◆ Task statement:
Extract every entry word for word.

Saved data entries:
========================

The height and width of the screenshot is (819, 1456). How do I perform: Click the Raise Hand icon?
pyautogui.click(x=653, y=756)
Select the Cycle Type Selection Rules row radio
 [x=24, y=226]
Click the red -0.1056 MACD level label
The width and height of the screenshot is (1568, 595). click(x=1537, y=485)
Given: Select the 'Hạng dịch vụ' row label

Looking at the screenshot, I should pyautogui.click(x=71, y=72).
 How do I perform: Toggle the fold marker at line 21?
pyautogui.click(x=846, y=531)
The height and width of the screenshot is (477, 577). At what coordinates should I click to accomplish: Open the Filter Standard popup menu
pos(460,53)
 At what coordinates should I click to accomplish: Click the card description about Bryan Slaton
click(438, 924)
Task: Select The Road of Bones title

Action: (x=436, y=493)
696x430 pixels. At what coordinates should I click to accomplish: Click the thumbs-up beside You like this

========================

◆ Finished task:
The height and width of the screenshot is (819, 1456). How do I perform: Click the Raise Hand icon?
pyautogui.click(x=653, y=756)
Select the Cycle Type Selection Rules row radio
 [x=24, y=226]
Click the red -0.1056 MACD level label
The width and height of the screenshot is (1568, 595). click(x=1537, y=485)
Given: Select the 'Hạng dịch vụ' row label

Looking at the screenshot, I should pyautogui.click(x=71, y=72).
 How do I perform: Toggle the fold marker at line 21?
pyautogui.click(x=846, y=531)
The height and width of the screenshot is (477, 577). At what coordinates should I click to accomplish: Open the Filter Standard popup menu
pos(460,53)
 At what coordinates should I click to accomplish: Click the card description about Bryan Slaton
click(438, 924)
Task: Select The Road of Bones title

Action: (x=436, y=493)
696x430 pixels. At what coordinates should I click to accomplish: Click the thumbs-up beside You like this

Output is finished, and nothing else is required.